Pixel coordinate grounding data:
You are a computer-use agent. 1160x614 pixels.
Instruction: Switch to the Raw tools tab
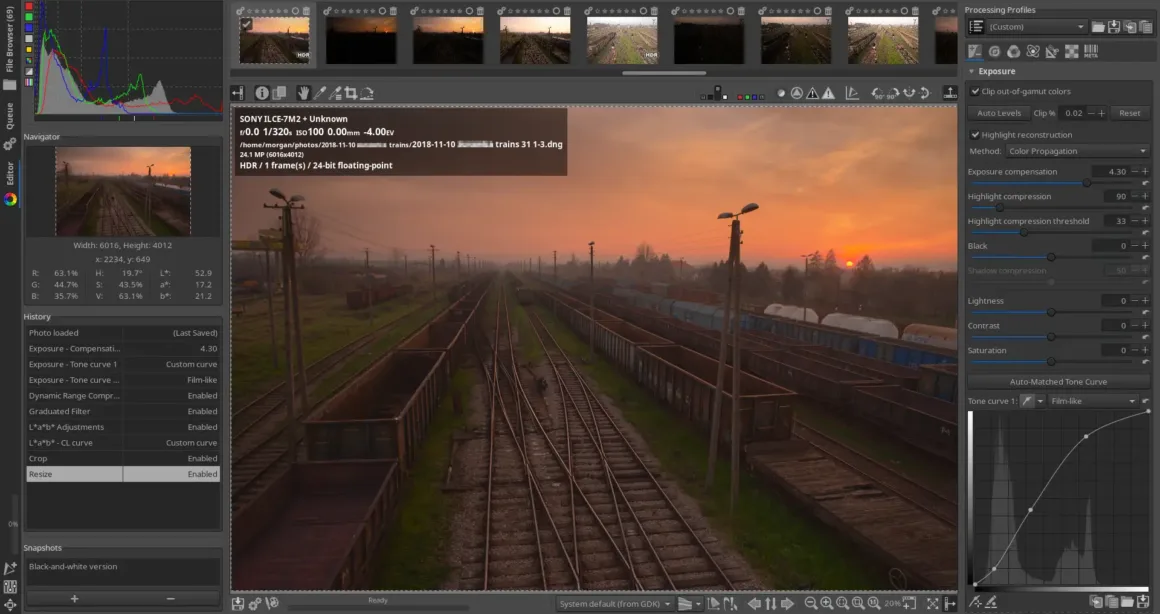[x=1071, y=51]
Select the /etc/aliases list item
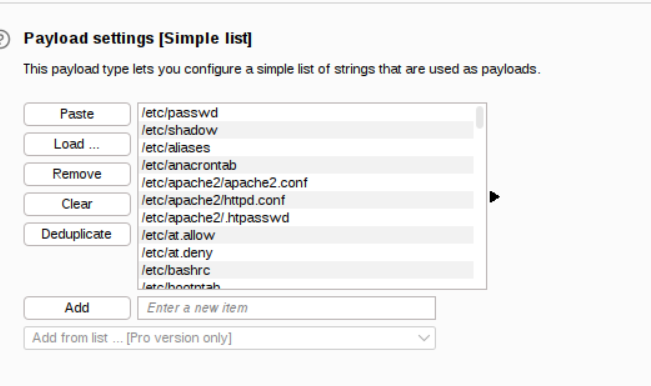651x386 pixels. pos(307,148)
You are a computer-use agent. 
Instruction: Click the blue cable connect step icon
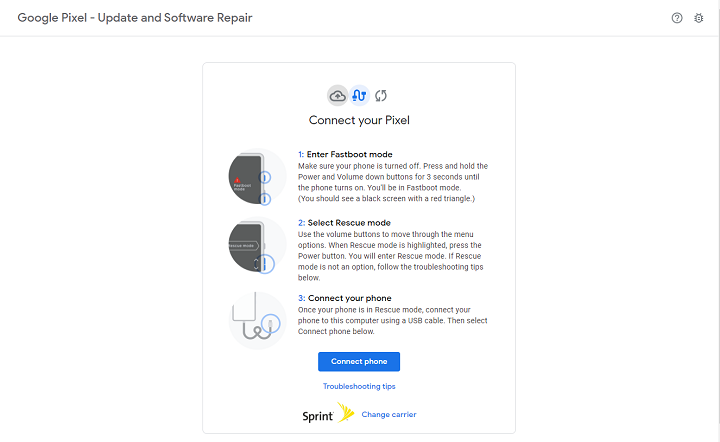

▶ [Exercise]:
Print every line above once more, exactly. Omit the pictures.

▶ [Output of the exercise]:
You are a computer-use agent. 1160x614 pixels.
Instruction: Switch to the Raw tools tab
[x=1071, y=51]
Select the /etc/aliases list item
651x386 pixels. pos(307,148)
You are a computer-use agent. 
Instruction: Click the blue cable connect step icon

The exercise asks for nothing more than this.